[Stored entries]
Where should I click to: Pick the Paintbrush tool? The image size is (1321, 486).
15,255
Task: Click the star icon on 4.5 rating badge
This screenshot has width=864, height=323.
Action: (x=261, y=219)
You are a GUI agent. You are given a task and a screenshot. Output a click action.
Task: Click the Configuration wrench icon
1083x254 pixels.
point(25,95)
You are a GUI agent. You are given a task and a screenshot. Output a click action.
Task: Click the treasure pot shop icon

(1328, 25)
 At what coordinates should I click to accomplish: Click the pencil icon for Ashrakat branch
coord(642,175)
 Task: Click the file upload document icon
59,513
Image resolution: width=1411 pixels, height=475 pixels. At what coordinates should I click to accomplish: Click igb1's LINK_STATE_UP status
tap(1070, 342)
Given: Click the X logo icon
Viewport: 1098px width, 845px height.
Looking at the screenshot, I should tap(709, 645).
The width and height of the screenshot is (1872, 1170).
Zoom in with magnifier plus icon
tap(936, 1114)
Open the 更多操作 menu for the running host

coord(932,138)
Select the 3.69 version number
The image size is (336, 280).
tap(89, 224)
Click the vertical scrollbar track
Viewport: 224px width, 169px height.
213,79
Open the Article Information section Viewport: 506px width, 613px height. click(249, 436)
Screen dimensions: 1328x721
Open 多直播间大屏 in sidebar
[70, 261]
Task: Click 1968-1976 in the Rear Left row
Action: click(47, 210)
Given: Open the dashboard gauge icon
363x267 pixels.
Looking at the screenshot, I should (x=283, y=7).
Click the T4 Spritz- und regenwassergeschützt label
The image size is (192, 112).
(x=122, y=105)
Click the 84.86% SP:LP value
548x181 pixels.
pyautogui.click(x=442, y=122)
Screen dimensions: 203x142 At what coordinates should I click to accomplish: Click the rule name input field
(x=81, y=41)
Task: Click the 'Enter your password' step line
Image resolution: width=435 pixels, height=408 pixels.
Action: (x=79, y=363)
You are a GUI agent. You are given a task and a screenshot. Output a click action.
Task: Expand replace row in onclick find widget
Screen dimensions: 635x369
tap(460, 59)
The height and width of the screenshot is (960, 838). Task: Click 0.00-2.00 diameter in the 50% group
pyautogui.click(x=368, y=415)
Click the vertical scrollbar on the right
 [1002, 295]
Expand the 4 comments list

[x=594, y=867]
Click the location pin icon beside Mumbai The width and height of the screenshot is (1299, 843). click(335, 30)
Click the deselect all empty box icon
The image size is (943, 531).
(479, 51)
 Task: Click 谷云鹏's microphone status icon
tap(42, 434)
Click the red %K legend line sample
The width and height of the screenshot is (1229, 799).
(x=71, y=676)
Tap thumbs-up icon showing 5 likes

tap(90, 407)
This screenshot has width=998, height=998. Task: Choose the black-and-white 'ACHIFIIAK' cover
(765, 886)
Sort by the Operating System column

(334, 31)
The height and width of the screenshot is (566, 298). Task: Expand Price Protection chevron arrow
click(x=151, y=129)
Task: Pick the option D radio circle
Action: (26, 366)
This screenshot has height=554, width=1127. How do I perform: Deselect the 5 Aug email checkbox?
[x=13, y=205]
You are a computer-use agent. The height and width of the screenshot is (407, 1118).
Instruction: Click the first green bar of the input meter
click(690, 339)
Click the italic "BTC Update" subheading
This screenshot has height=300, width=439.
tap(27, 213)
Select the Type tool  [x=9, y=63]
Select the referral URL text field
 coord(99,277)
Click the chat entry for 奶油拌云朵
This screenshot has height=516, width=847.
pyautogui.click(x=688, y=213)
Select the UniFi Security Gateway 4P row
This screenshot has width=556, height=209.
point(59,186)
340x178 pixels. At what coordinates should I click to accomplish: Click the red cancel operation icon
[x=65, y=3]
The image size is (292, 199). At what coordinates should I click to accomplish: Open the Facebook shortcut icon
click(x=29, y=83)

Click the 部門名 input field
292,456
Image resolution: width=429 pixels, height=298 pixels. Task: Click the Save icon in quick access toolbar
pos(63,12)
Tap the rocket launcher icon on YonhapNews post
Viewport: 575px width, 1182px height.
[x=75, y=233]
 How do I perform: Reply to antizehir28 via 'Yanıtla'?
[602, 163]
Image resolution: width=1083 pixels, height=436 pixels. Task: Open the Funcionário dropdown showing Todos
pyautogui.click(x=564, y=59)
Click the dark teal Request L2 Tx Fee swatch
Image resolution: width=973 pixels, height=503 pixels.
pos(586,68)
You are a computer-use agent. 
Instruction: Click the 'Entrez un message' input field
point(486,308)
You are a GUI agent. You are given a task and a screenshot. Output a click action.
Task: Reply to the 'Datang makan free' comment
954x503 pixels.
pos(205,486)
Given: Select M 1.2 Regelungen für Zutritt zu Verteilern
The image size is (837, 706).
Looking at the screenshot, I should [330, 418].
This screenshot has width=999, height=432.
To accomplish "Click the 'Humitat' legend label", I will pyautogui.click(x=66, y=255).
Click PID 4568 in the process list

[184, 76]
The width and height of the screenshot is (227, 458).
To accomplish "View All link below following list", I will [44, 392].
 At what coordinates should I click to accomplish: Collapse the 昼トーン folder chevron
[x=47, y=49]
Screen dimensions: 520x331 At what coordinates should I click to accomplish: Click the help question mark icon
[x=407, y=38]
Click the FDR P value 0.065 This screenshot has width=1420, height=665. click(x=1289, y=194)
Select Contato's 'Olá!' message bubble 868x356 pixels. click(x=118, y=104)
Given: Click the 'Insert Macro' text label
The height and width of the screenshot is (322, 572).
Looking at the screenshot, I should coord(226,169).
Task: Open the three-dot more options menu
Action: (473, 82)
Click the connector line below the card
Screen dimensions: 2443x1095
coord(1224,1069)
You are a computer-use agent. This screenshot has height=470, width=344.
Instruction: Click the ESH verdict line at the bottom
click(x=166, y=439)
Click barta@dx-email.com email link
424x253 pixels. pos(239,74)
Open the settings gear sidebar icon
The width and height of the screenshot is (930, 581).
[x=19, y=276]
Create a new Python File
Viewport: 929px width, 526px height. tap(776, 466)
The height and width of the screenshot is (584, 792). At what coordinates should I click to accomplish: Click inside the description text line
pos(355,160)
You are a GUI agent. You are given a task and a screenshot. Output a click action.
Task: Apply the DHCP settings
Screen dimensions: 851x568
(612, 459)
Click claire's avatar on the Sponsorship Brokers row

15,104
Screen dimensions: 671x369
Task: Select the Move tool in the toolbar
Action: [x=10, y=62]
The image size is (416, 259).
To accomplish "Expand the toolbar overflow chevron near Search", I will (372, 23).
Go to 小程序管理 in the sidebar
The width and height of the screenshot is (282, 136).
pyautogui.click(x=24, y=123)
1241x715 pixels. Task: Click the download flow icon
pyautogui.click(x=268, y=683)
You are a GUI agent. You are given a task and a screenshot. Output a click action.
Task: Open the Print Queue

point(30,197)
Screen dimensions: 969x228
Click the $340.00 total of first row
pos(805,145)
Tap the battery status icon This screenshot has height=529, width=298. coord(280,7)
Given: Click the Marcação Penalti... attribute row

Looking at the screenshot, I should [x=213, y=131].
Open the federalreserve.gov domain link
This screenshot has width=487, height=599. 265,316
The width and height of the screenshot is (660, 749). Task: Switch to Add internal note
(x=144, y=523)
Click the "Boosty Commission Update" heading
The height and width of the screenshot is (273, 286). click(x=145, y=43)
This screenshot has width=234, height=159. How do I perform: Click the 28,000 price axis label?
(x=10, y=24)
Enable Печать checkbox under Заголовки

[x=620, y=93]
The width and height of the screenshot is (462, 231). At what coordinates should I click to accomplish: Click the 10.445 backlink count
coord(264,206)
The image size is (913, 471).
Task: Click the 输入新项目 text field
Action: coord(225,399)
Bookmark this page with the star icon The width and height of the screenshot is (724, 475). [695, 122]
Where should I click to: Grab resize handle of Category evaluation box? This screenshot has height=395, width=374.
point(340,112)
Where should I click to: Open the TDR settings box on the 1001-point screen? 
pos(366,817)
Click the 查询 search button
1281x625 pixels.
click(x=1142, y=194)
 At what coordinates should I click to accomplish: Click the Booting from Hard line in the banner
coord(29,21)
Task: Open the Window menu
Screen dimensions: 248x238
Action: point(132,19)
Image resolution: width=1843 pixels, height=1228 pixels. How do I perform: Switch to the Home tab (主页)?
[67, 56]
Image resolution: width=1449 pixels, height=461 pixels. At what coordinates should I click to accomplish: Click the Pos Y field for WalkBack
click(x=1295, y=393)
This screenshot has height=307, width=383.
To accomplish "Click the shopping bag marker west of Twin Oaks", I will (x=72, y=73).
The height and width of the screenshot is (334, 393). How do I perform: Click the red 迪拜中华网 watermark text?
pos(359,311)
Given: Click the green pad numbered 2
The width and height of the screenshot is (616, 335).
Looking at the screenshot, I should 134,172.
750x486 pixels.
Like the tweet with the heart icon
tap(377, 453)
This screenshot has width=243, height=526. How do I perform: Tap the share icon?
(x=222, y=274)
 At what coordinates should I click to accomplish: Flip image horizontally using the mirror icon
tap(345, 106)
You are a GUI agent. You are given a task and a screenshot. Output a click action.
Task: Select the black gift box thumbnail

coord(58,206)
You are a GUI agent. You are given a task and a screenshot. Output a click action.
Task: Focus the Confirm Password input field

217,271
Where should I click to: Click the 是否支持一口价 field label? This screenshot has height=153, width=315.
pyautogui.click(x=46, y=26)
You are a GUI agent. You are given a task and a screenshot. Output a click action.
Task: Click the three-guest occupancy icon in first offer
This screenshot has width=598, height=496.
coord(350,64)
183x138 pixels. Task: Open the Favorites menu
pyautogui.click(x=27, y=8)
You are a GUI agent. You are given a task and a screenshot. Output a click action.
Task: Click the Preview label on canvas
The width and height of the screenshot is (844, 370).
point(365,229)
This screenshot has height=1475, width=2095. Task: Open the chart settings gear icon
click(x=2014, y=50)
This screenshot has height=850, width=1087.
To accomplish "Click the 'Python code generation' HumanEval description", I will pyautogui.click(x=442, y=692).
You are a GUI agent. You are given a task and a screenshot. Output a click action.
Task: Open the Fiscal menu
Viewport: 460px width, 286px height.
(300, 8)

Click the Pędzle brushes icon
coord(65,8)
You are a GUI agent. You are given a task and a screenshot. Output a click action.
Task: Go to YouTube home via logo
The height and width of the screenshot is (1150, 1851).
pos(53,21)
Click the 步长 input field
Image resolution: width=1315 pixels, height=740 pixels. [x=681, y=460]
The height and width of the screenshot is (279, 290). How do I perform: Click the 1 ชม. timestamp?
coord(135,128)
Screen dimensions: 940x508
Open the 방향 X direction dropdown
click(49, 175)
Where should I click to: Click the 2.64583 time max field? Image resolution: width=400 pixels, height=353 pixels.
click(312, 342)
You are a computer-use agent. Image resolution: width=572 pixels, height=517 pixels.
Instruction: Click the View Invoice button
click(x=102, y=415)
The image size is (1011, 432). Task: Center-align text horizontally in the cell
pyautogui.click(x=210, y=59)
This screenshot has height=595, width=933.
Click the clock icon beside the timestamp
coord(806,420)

● Task to carry out: Rewrite the lines between the one holding "Screen dimensions: 520x331" and the one holding "Click the FDR", inclusive, changing "question mark" to "information" and keeping everything else unchanged.

● Complete output:
Screen dimensions: 520x331 At what coordinates should I click to accomplish: Click the help information icon
[x=407, y=38]
Click the FDR P value 0.065 This screenshot has width=1420, height=665. click(x=1289, y=194)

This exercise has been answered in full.